Dion Aiye

Personal information
- Born: 6 November 1987 (age 37) Southern Highlands Province, Papua New Guinea
- Height: 181 cm (5 ft 11 in)
- Weight: 92 kg (203 lb; 14 st 7 lb)

Playing information
- Position: Scrum-half, Stand-off, Hooker
Club
| Years | Team | Pld | T | G | FG | P |
| 2007–08 | Mt Hagen Eagles |  |  |  |  |  |
| 2009–10 | Agmark Gurias |  |  |  |  |  |
| 2011 | Mt Hagen Eagles |  |  |  |  |  |
| 2012–14 | Agmark Gurias |  |  |  |  |  |
| 2014 | Papua New Guinea Hunters | 9 | 1 | 0 | 0 | 4 |
| 2015–24 | Whitehaven | 129 | 46 | 1 | 0 | 184 |
|  | Total | 138 | 47 | 1 | 0 | 188 |
Representative
| Years | Team | Pld | T | G | FG | P |
| 2009– | Papua New Guinea | 10 | 1 | 1 | 0 | 6 |
| 2009–14 | PNG Prime Minister's XIII | 5 | 1 | 0 | 0 | 4 |
- Source: As of 19 November 2024

= Dion Aiye =

PNG international rugby league footballer

Dion Aiye (born 6 November 1987) is a Papua New Guinean rugby league footballer who last played as a or for Whitehaven in Championship.

==Background==
Aiye was born in Southern Highlands Province, Papua New Guinea.

==Playing career==
Aiye played for the Kumuls in the 2010 Four Nations. He hails from the Southern Highlands Province of Papua New Guinea and started playing while attending Mt Hagen Secondary School. During his studies at Mt Hagen Secondary School Aiye joined the PNG school boys' rugby team and played against Australian school boys' rugby team in 2007. He then played for the Western Highlands Province provincial team, Mt Hagen Eagles, for three years. After Hagen Secondary he was selected to Kokopo Business College in Rabaul, East New Britain Province in 2009 and started playing with the Agmark Rabaul Gurias. Aiye had his first taste of senior representative football when he played for Papua New Guinea against the Fiji Batis in 2009. He played halfback for Papua New Guinea in the PM 13, Pacific Cup and in the Four Nations in 2010.

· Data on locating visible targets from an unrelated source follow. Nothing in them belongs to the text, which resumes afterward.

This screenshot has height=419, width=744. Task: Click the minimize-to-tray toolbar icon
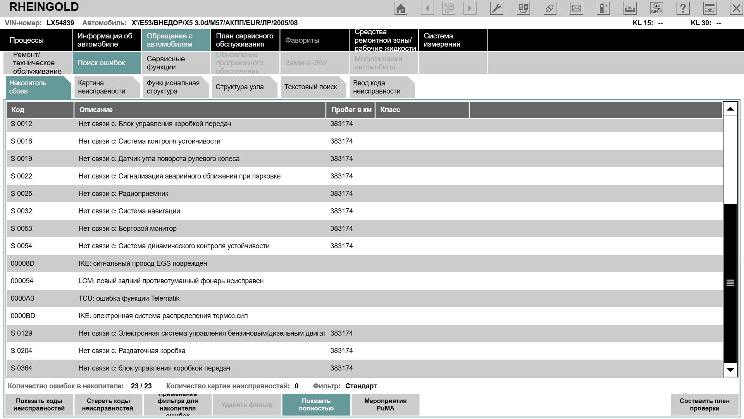710,9
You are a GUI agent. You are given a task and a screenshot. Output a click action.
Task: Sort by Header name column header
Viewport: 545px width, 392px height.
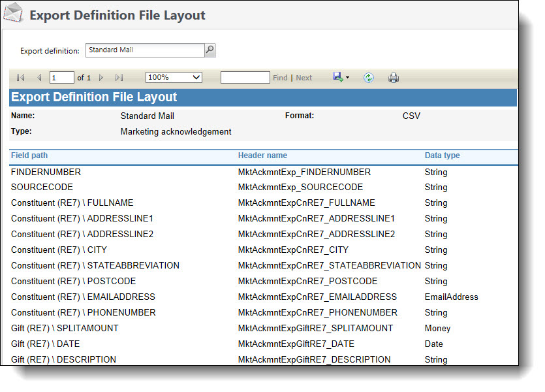tap(262, 155)
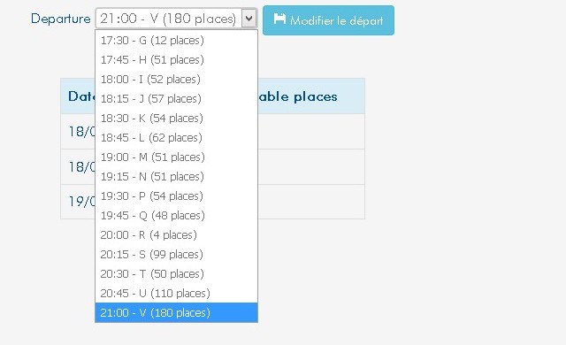The image size is (566, 345).
Task: Choose 20:15 - S (99 places)
Action: [176, 255]
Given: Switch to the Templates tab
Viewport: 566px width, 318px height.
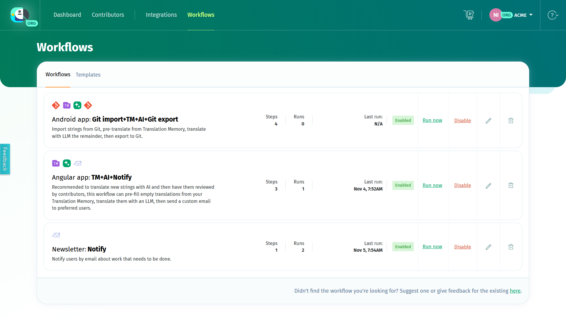Looking at the screenshot, I should pyautogui.click(x=88, y=75).
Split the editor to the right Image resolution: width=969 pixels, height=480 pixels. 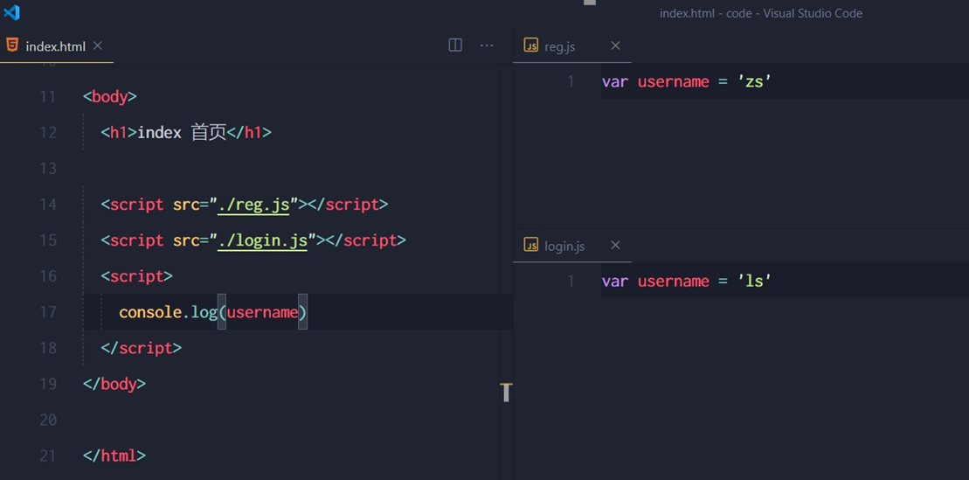455,45
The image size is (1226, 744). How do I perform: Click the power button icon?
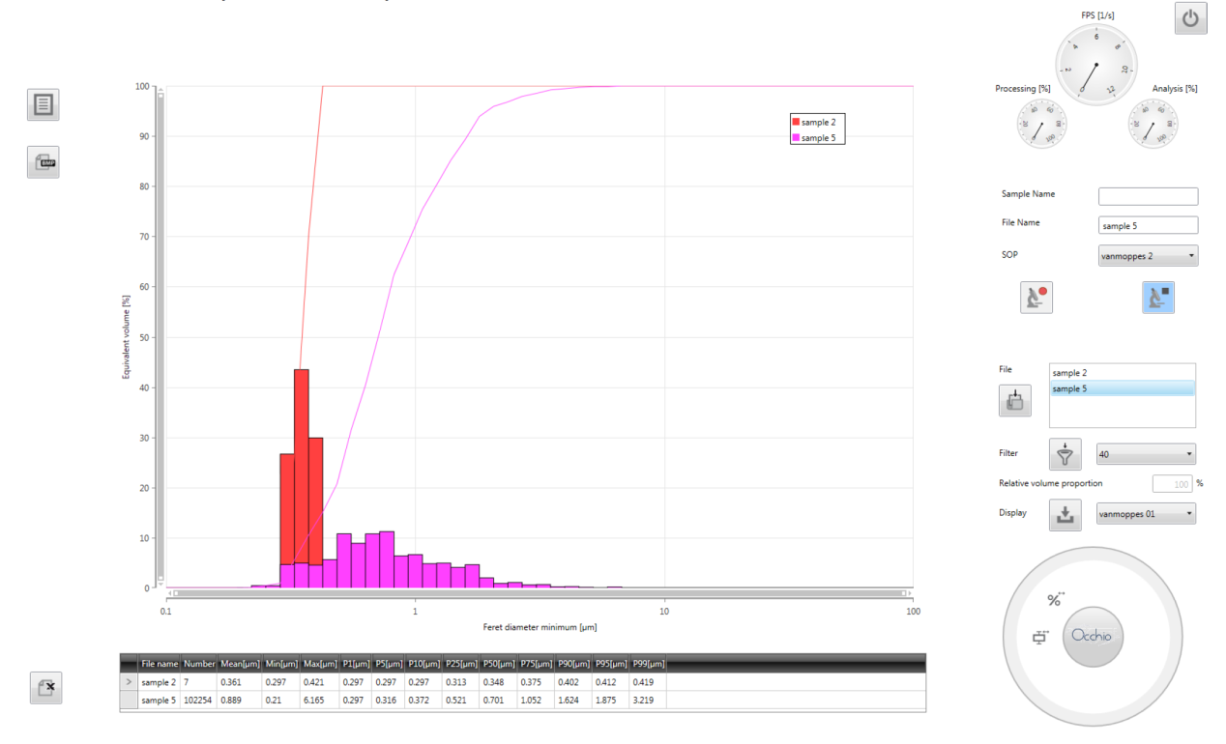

He was selected for Papua New Guinea in the 2013 Rugby League World Cup. In 2014 Aiye was also part of the Papua New Guinea Hunters team playing in the Queensland Cup.

== Legal issues ==
At Preston Crown Court on 9 February 2024, Aiye pleaded guilty to charges of assault by beating and harassment of his ex-partner. The assault took place in Barrow on 28 February 2021; the harassment, which involved the same victim, took place between 1 March 2021 and 5 July 2022. After the conviction, the Rugby Football League charge Aiye with off-field misconduct and a disciplinary tribunal banned him for eight matches.

In October 2024 Dion Aiye was charged with sexual assault, which is alleged to have taken place in May 2024. He will appear at Workington Magistrates’ Court on November 18. He was suspended from playing with immediate effect following the charge.

On 16 December 2024 it was later reported that he had been ordered to sign the sex offenders register.